HOW MASON MEN’S BASKETBALL SCHEDULE WAS UPENDED BY PANDEMIC

Photo Courtesy of Mason Athletics

With game postponements and cancellations abound, Mason men’s basketball team faces uphill battle toward conference tournament

BY ROSS SHINBERG STAFF WRITER

The COVID-19 pandemic has laid waste to college basketball schedules across the country. For the Mason men’s basketball team, it started at the very beginning.

Two days before the D.C. Paradise Jam tournament tipped off in late November, the Patriots’ first scheduled game against Northeastern University was canceled after Northeastern postponed winter sports after clusters of COVID-19 cases popped up among multiple varsity teams.

Mason was able to play out the rest of the tournament, but it wouldn’t be long before disaster struck.

On Dec. 2, the men’s basketball program paused activities after a positive test within the team. This pause lasted nearly three weeks and resulted in the cancellation of multiple marquee matchups, including games against the University of Maryland, James Madison University and Old Dominion University.

A half-dozen non-conference games were taken away from Mason, which is significant considering how inexperienced its roster is. Of the nine players who have played over 150 minutes for the Patriots, five are freshmen or sophomores. 

With the lack of games and practice sessions during the first month of the season, the Patriots lost valuable time to build cohesion and chemistry before conference play.

This season, in which Mason’s hopes of grabbing an at-large NCAA tournament bid are essentially zero, having a good showing in conference play is critical to having any chance of clinching the Atlantic 10’s automatic bid into March Madness.

Mason has played 11 conference games overall. But not all games are created equal, and this is where Mason is running into trouble.

With the Patriots being a below-average team this season, they need to capitalize on every opportunity against teams also near the bottom of the standings. 

But some of these opportunities have been taken away.

In conference play alone, Mason has had four postponements and one cancellation. The matchup against Duquesne was postponed due to A-10 scheduling adjustments.” The game against St. Bonaventure was canceled due to snow, leaving three other games postponed because of COVID-19.

Of those three lost conference games, two were home games.

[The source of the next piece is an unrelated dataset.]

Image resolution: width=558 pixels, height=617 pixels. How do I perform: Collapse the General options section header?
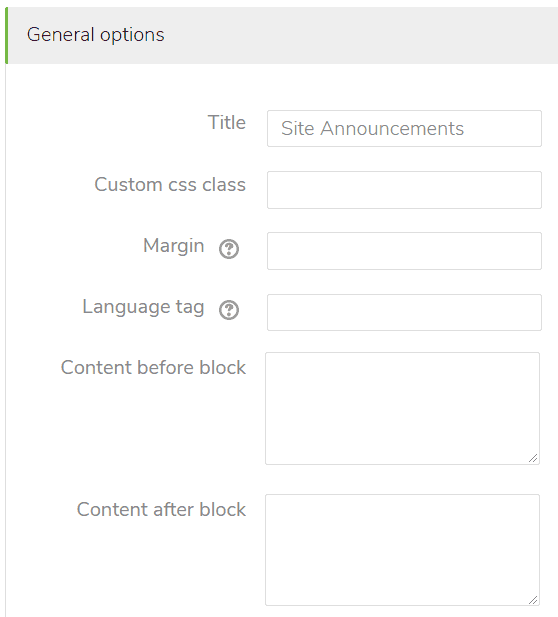(282, 35)
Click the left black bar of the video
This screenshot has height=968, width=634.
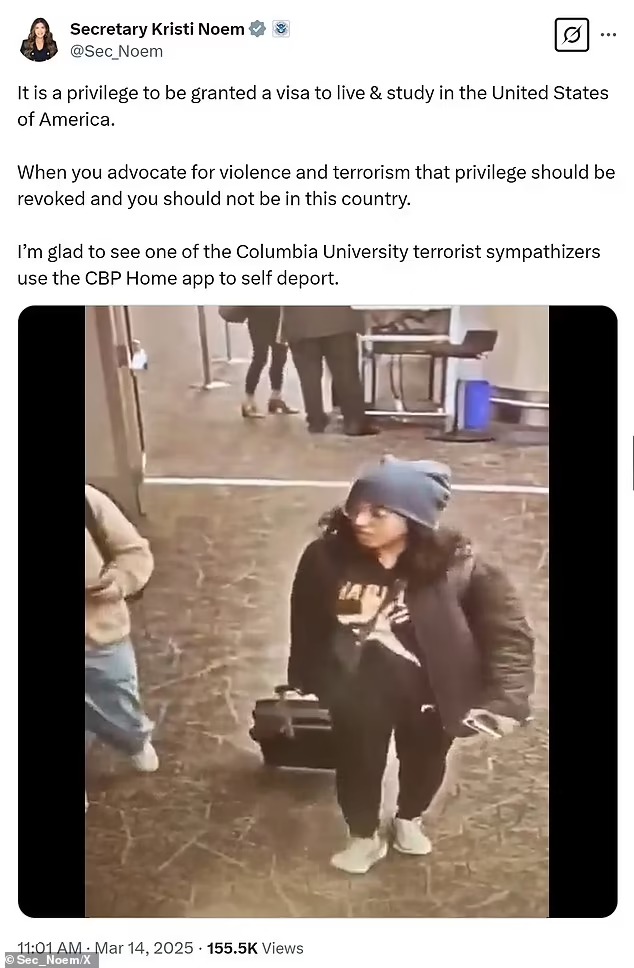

The most impactful postponement was a home bout against George Washington, a game in which Mason would have been the favorite according to TeamRankings’ projections. The Colonials have not played a game since Jan. 17 and only have five conference games under their belt due to an elongated program pause.

Mason was also unable to host the University of Massachusetts on Jan. 30. This would have been a winnable game too, as the Patriots defeated UMass earlier this season in Amherst. 

The Patriots did get lucky in evading a road game against Richmond, one they almost certainly would have lost.

In a perfect world in which these games are played, the likely scenario would be that Mason went 2-1. That extra bump in the winning percentage could make a big difference at the end of the season. 

Currently, Mason sits in 10th place in the A-10 standings. The conference designs its end-of-year tournament so that the bottom four teams do not receive a “bye.” The middle six teams receive one bye, while the top four teams get a double bye.

The Patriots are sitting right on the edge of not receiving a bye in the A-10 tournament, which would dash any hopes of making it to the Big Dance. Right now, they have a half-game lead over George Washington to stay out of what @peteybuckets on Twitter has dubbed the “Wednesday Night Pillow Fight” between the four worst teams in the conference. 

The three games not played could make a huge difference in where Mason lands in the conference tournament because the remainder of the schedule looks daunting. 

Included in the Patriots’ remaining schedule are matchups on the road against VCU, Davidson and Saint Louis.

Mason is getting a tough break by playing Saint Louis on the last day of conference play because it is something not every team in the conference has to do.  

The Billikens were forced into a program pause that wiped seven conference games from their schedule. Saint Louis was picked to finish second in the conference this season and briefly entered the AP Top 25 rankings earlier this year.

The Patriots will still get a chance to play George Washington, but it will be a road game instead of in the confines of EagleBank Arena. This game might determine which team receives a bye and which team doesn’t, so the implications of it are massive.

The Atlantic 10 tournament is scheduled to start on Wednesday, March 3, and end on Selection Sunday, which is March 14. There will be a break between March 7 and 14 to allow for additional COVID-19 testing and travel to Dayton, Ohio, for the A-10 tournament final. 

The tournament was relocated from its previous home, the geographically-neutral Barclays Center in Brooklyn, New York, to Richmond, Virginia. The University of Richmond and VCU will co-host the tournament, before heading to University of Dayton. This is yet another set of obstacles created by the pandemic that Mason will have to endure.

If the Patriots are to beat the odds and make a deep run in the conference tournament, they will have to overcome not just their opponents on the court, but the brunt of scheduling changes that gave them the short end of the stick.